We usually want to start with already mastered items from the receptive object labels program. We go over objects, body parts, familiar people, shapes, letters, cartoon characters, places, occupations, actions, activities and affects the child has previously learned receptively. We can also focus on expressive categories, plurals, pronouns, and irregular plurals.
The first major focus when teaching a child to expressively label is for the child to label the objects he/she interacts with in the world. The second focus for the therapist during receptive and expressive labels programs is to carefully expand the verbal requests made by the therapist from the use of a single word such as, “match” to using multiple words such as, “give cup” or eventually, “where does a farmer work.” The focus with these programs is two fold, teach labels and expand the child’s receptive language ability. First the child is taught the discrete labels. The child learns the names for objects, actions, subjects and qualifiers and is eventually prepared to integrate and combine the labels descriptively and make receptive conditional discriminations between the stimuli.
After we have taught the child 30-40 object labels (e.g. dog, cow, car, house etc.), multiple action labels (e.g. run, sit, walk, climb, hop etc.), subjects or familiar people (e.g. dad, mom, sister etc), and qualifiers (e.g. green, big, small, fast etc.) the child is ready to begin responding to requests that combine what has been learned. Give mom the big train or give dad the little blue train and mom the big red car. Here the child has to know each of the labels and how they fit together into a complete idea in order to be able to respond.
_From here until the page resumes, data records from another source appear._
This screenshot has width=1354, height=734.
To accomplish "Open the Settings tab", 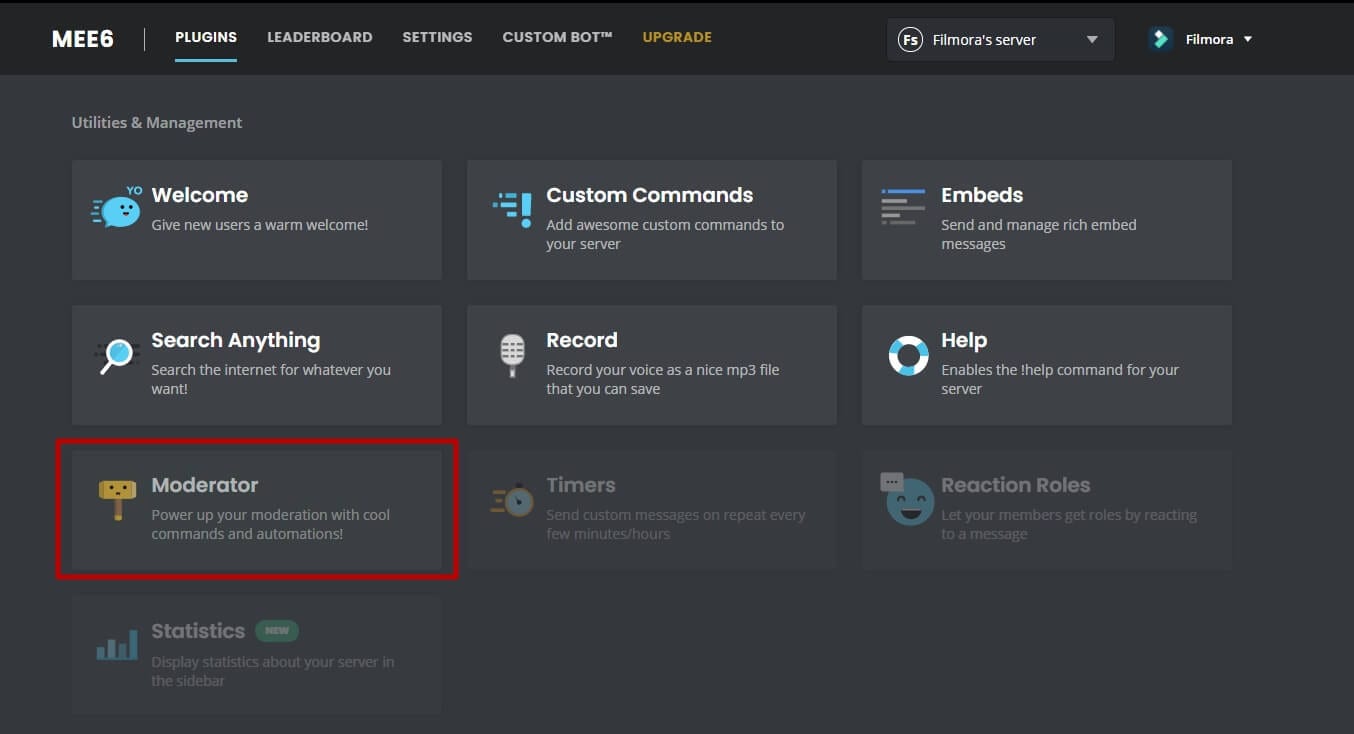I will [437, 37].
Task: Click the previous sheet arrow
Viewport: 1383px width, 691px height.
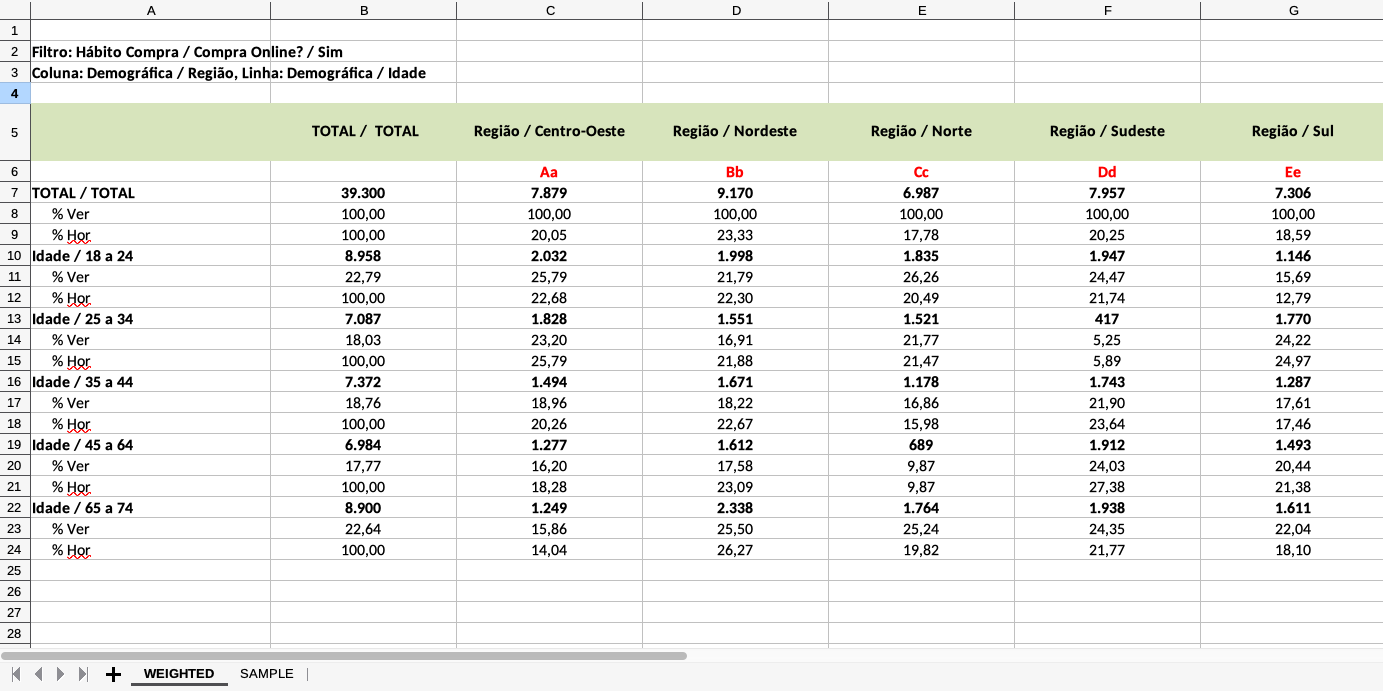Action: click(x=38, y=674)
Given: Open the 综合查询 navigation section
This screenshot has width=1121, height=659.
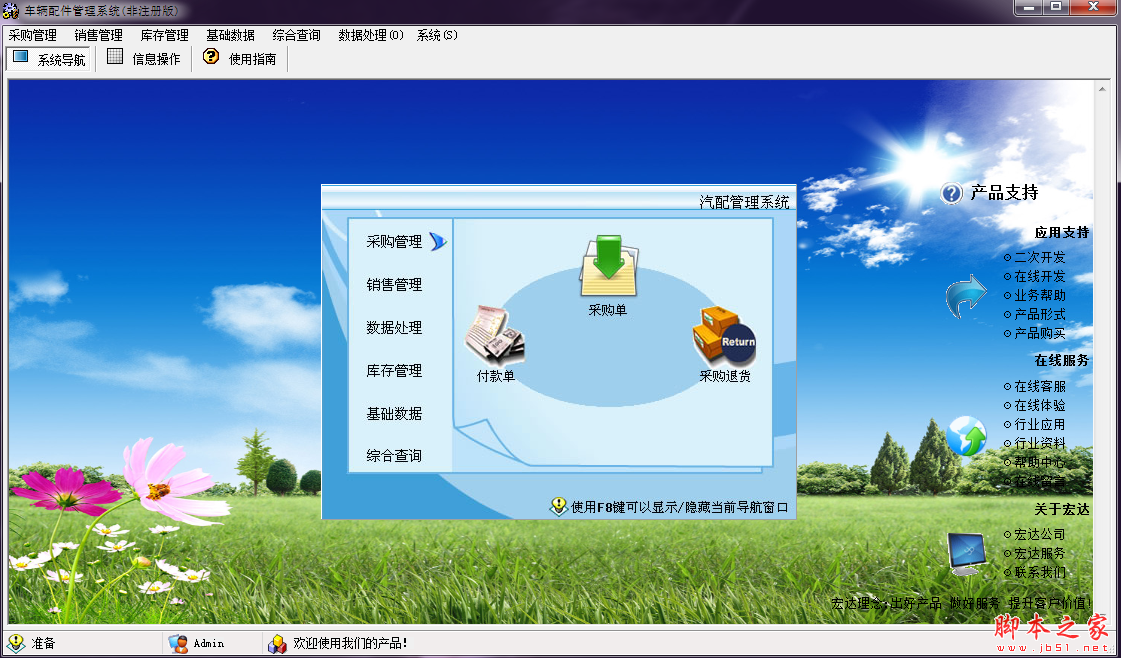Looking at the screenshot, I should [x=393, y=456].
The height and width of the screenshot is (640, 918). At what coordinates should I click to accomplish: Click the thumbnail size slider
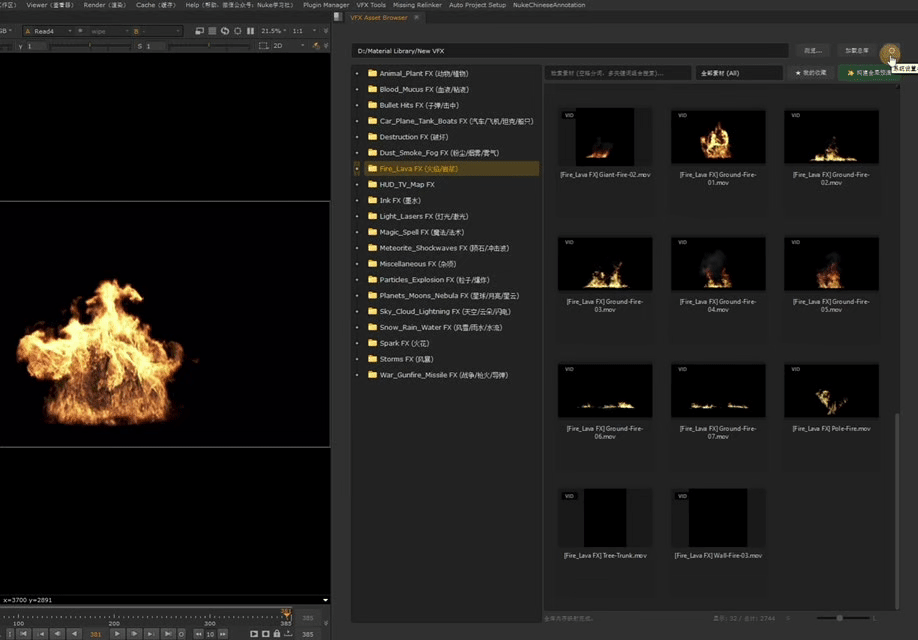[840, 618]
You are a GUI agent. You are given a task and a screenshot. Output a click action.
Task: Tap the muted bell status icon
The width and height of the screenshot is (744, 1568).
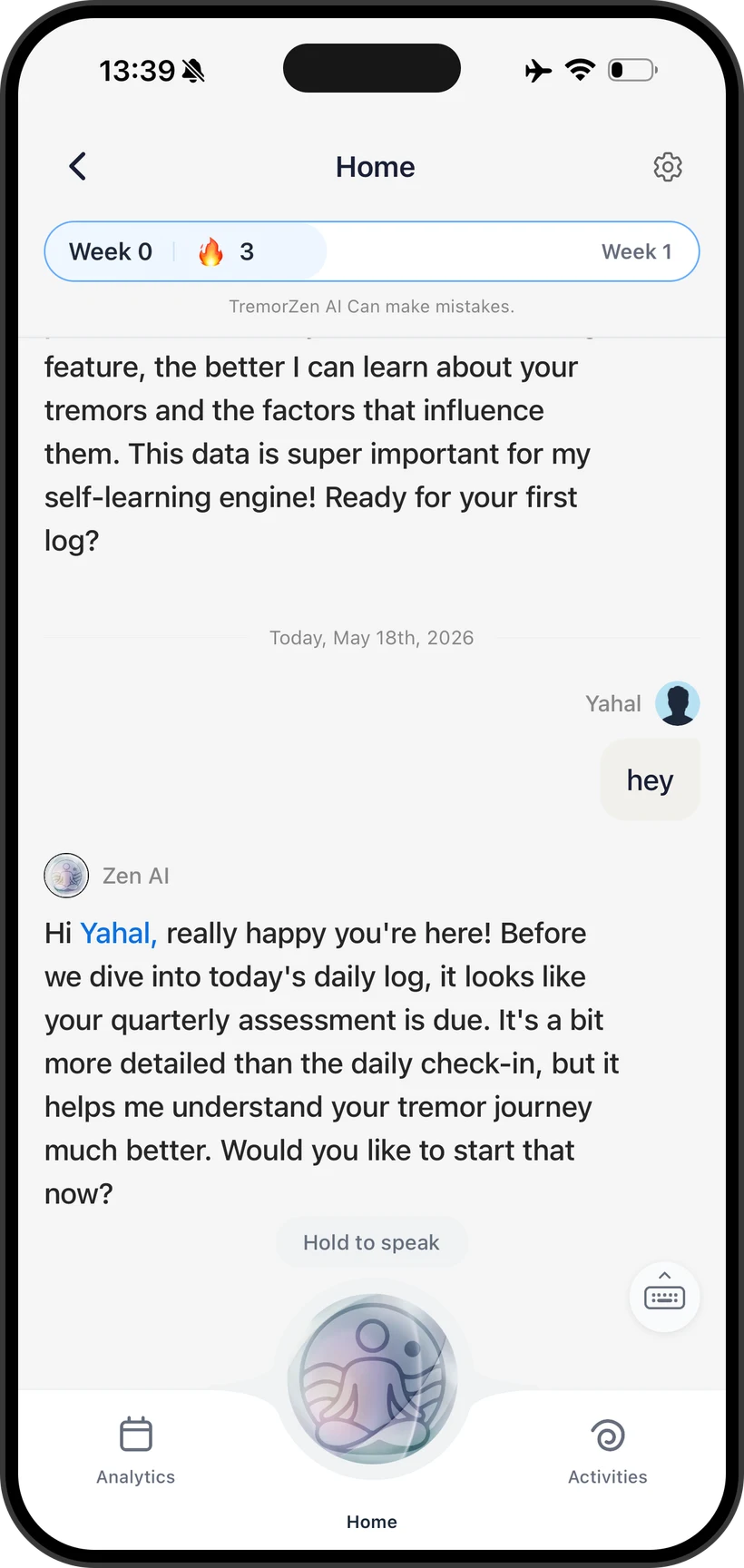[193, 71]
Expressively the child could ask for chocolate milk in a big glass.
Since the focus is two fold we are expanding the child’s ability to label the world at the same time that we are expanding the child’s ability to understand complex language in a mode that is easy to prompt. As we move on from receptive labels to expressive labels we should always be ready to do the programs receptively. It is important for the child to gain breadth of knowledge. The focus with each of these programs is on building receptive language ability even when we are doing an expressive labels program. It is more important for the child to know the label for the object than for the child to be able to verbally label the object at this point. Building expressive ability and verbalizations is the focus during requesting and expanded requesting programs.